Physiological Oxygen Levels Differentially Regulate Adipokine Production in Abdominal and Femoral Adipocytes from Individuals with Obesity Versus Normal Weight

Adipose tissue (AT) inflammation may increase obesity-related cardiometabolic complications. Altered AT oxygen partial pressure (pO(2)) may impact the adipocyte inflammatory phenotype. Here, we investigated the effects of physiological pO(2) levels on the inflammatory phenotype of abdominal (ABD) and femoral (FEM) adipocytes derived from postmenopausal women with normal weight (NW) or obesity (OB). Biopsies were collected from ABD and FEM subcutaneous AT in eighteen postmenopausal women (aged 50–65 years) with NW (BMI 18–25 kg/m(2), n = 9) or OB (BMI 30–40 kg/m(2), n = 9).
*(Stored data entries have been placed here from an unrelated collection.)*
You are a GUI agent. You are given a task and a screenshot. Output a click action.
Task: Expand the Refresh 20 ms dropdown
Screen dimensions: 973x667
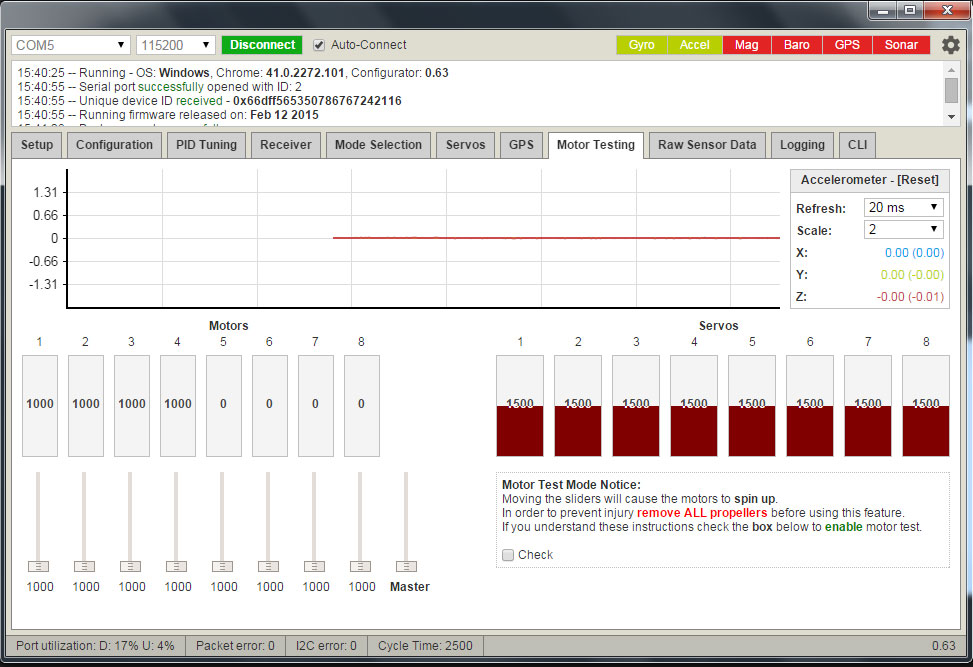click(904, 207)
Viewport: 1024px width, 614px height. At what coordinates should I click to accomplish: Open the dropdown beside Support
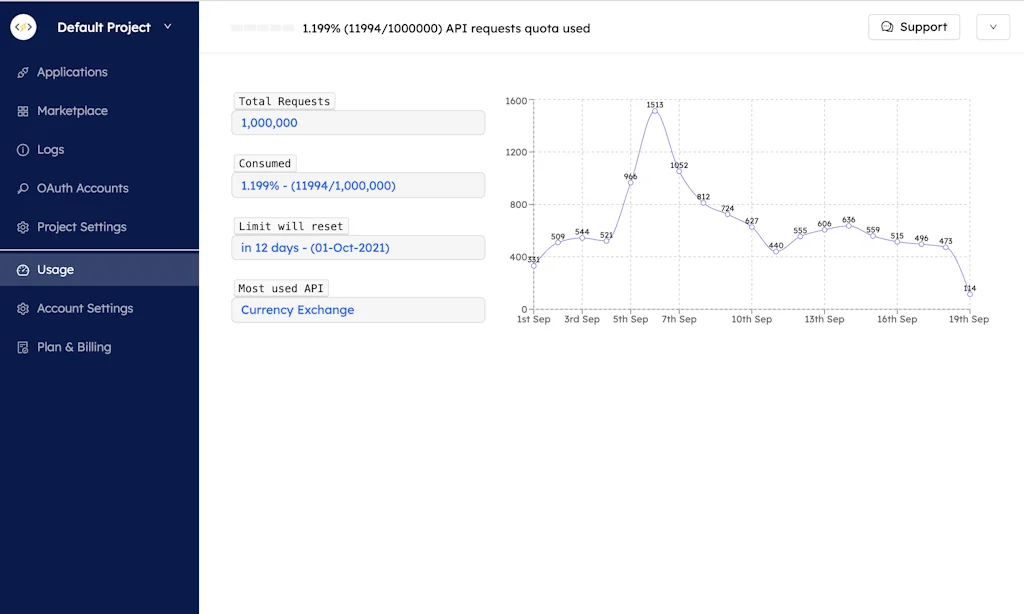pos(992,26)
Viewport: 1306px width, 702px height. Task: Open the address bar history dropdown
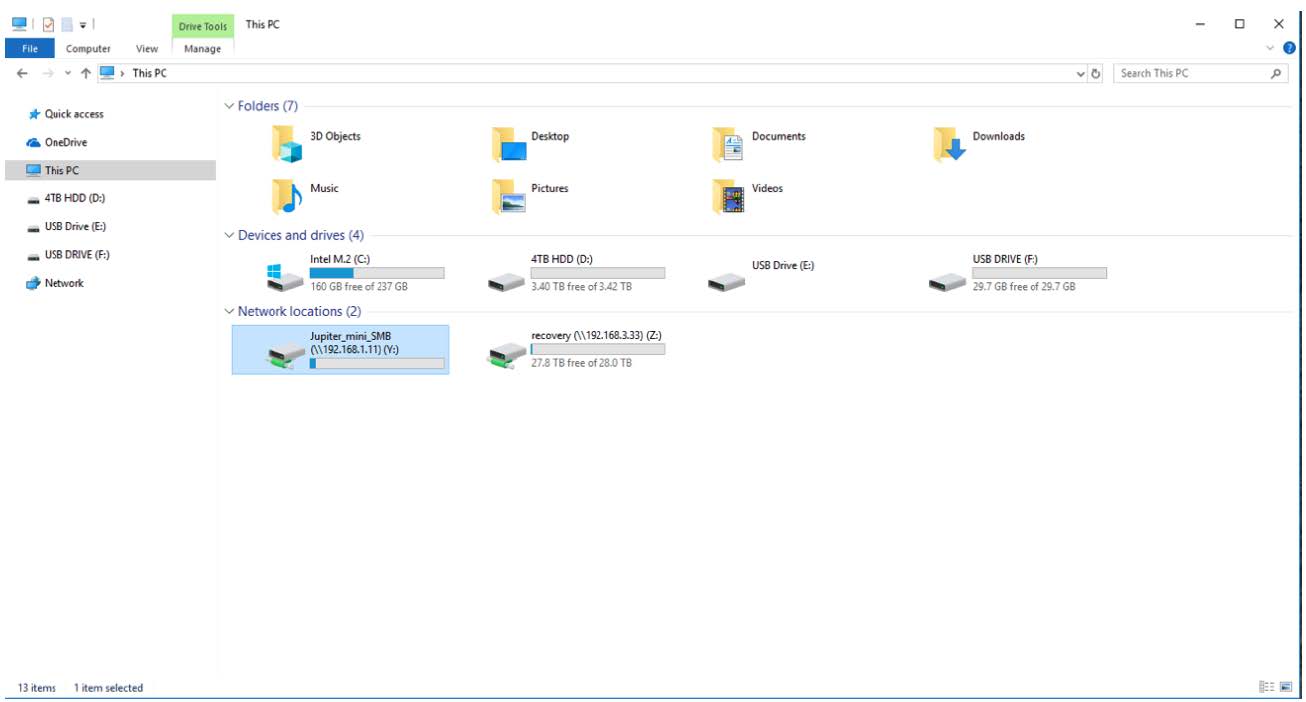(1081, 73)
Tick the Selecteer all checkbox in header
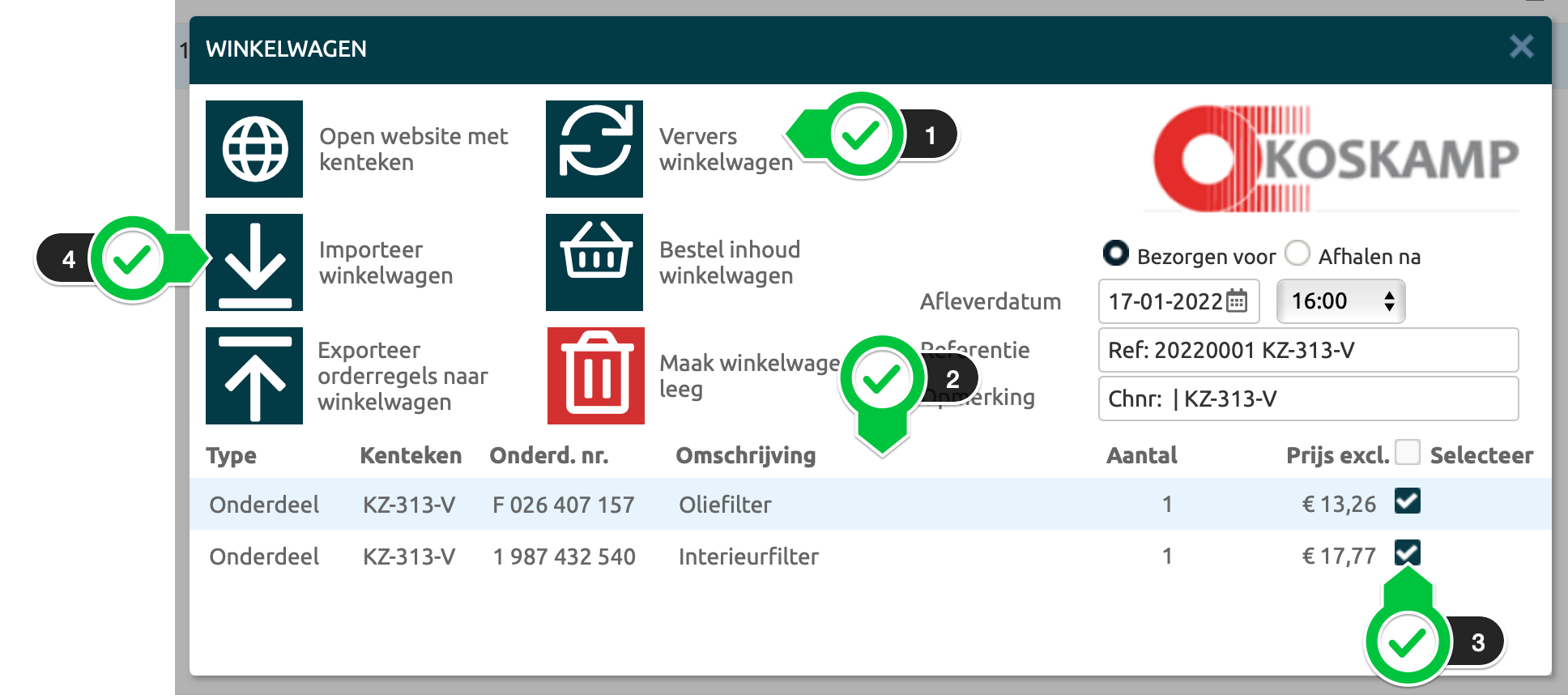This screenshot has width=1568, height=695. coord(1408,452)
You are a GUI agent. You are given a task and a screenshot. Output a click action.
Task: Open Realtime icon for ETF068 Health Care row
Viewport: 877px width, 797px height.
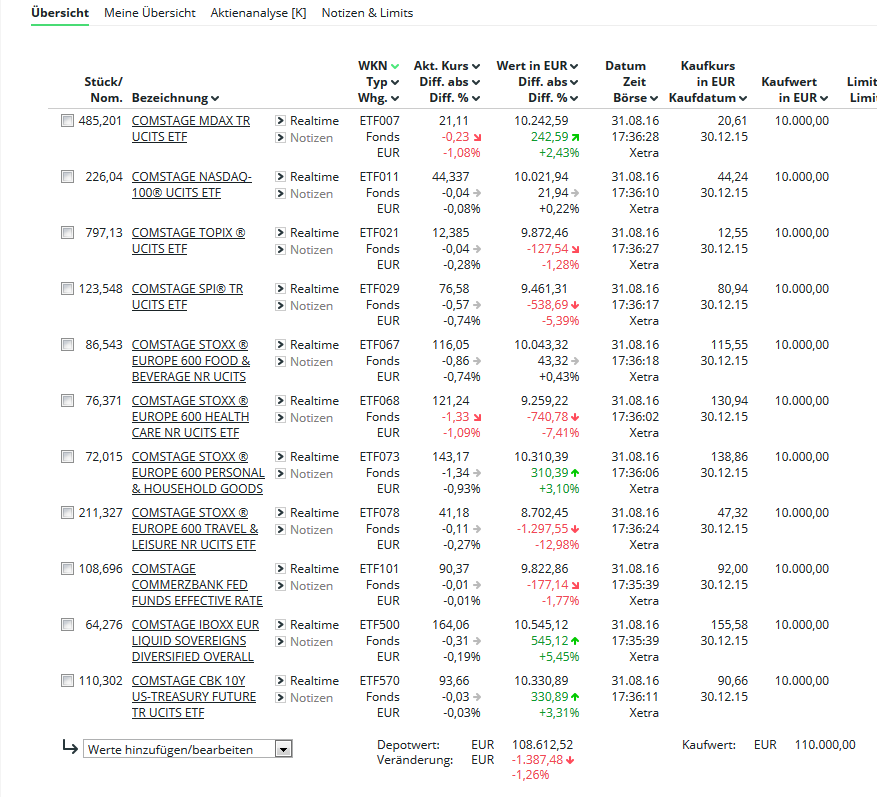tap(280, 401)
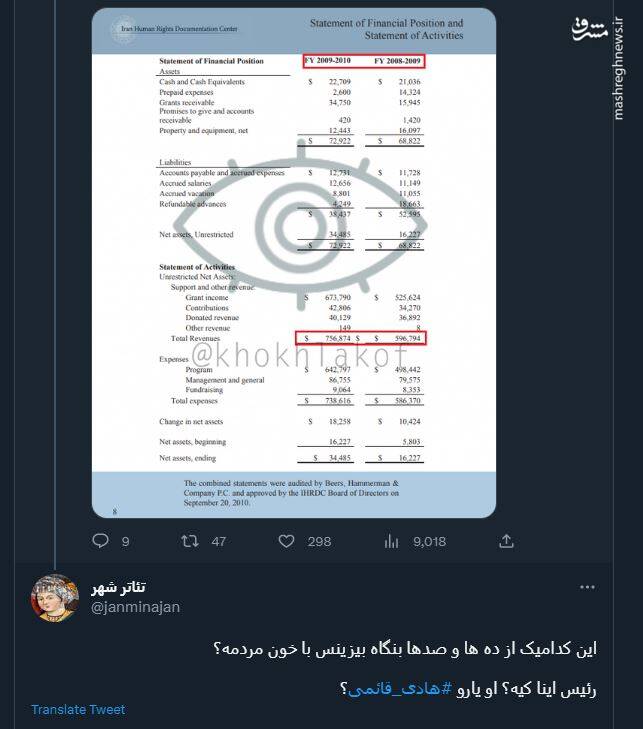Click the تئاتر شهر profile avatar
The height and width of the screenshot is (729, 643).
click(x=55, y=598)
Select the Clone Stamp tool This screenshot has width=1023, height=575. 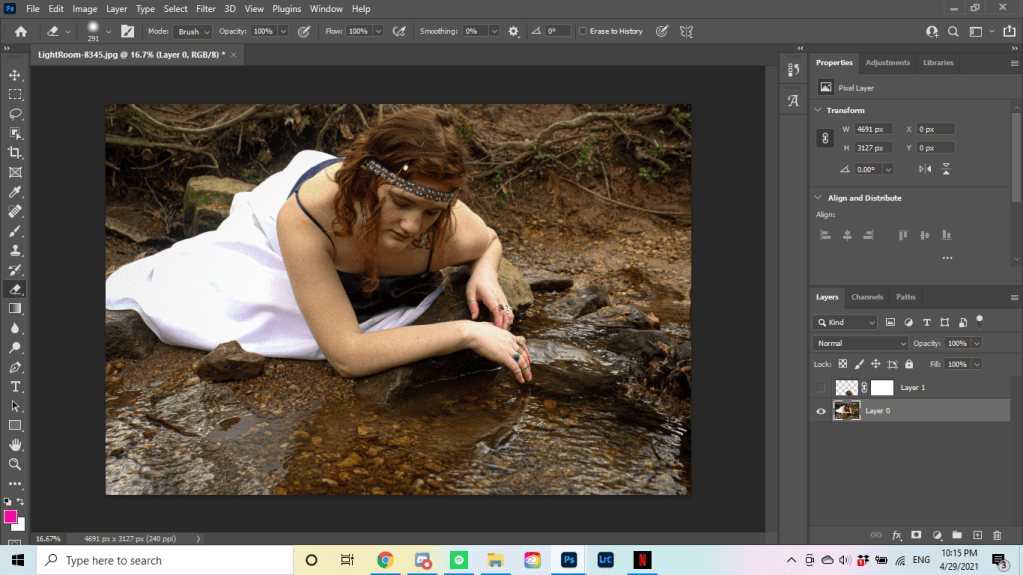(15, 250)
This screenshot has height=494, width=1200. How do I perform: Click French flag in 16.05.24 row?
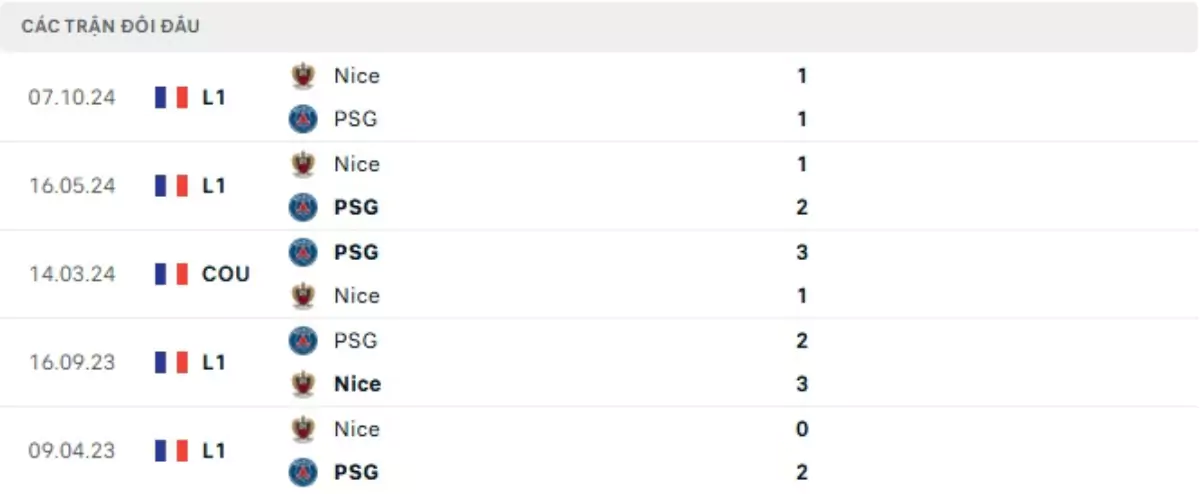[172, 185]
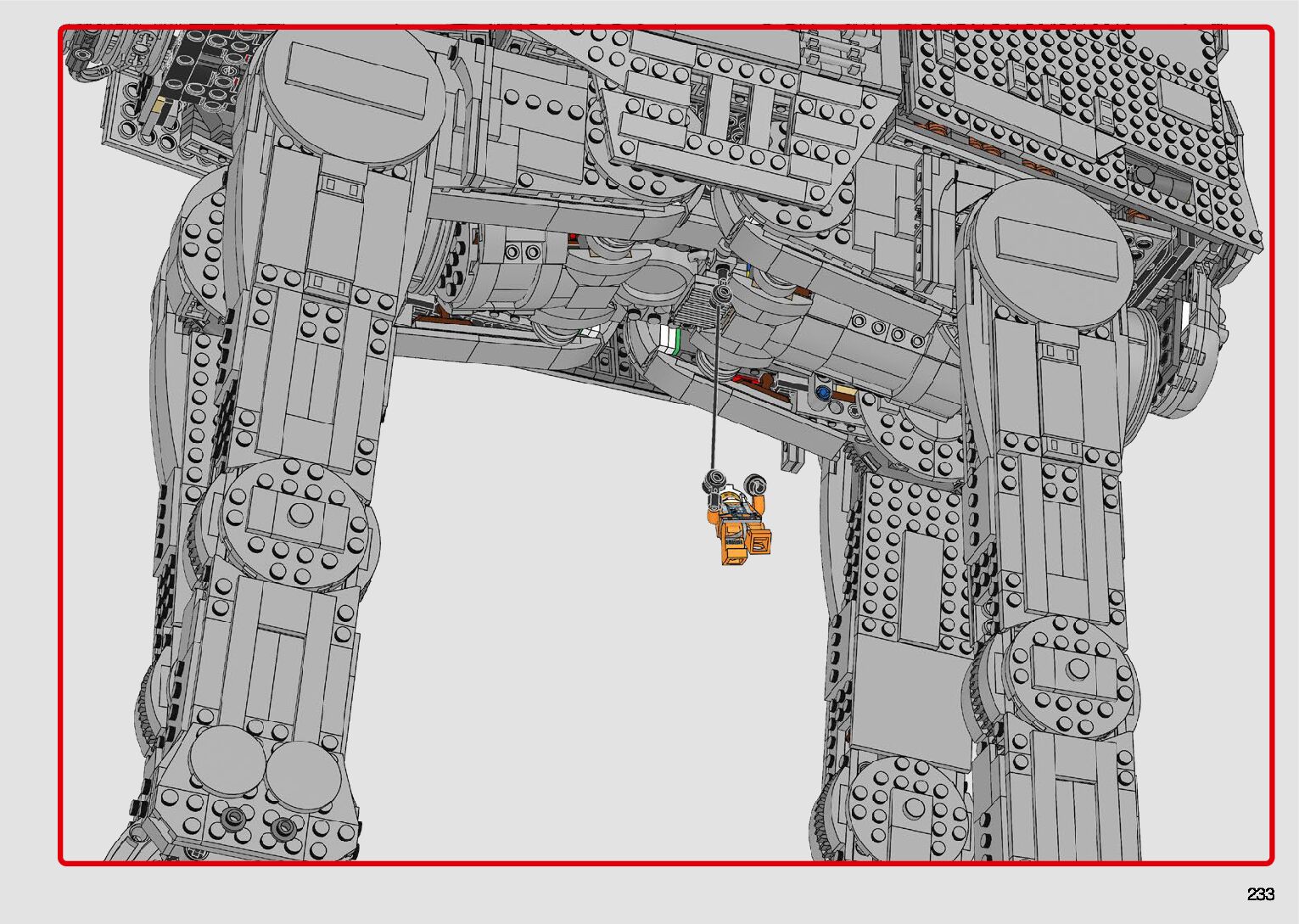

We compared the effects of prolonged exposure to different physiological pO(2) levels on adipokine expression and secretion in differentiated human multipotent adipose-derived stem cells. Low physiological pO(2) (5% O(2)) significantly increased leptin gene expression/secretion in ABD and FEM adipocytes derived from individuals with NW and OB compared with high physiological pO(2) (10% O(2)) and standard laboratory conditions (21% O(2)). Gene expression/secretion of IL-6, DPP-4, and MCP-1 was reduced in differentiated ABD and FEM adipocytes from individuals with OB but not NW following exposure to low compared with high physiological pO(2) levels. Low physiological pO(2) decreases gene expression and secretion of several proinflammatory factors in ABD and FEM adipocytes derived from individuals with OB but not NW.